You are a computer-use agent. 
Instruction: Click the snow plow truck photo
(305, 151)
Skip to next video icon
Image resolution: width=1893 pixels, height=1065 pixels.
:::::
• [DESCRIPTION OF THE TASK]:
Exactly as they are written, print the entries again.

• [WRITTEN RESPONSE]:
You are a computer-use agent. 
Instruction: Click the snow plow truck photo
(305, 151)
Skip to next video icon
Image resolution: width=1893 pixels, height=1065 pixels.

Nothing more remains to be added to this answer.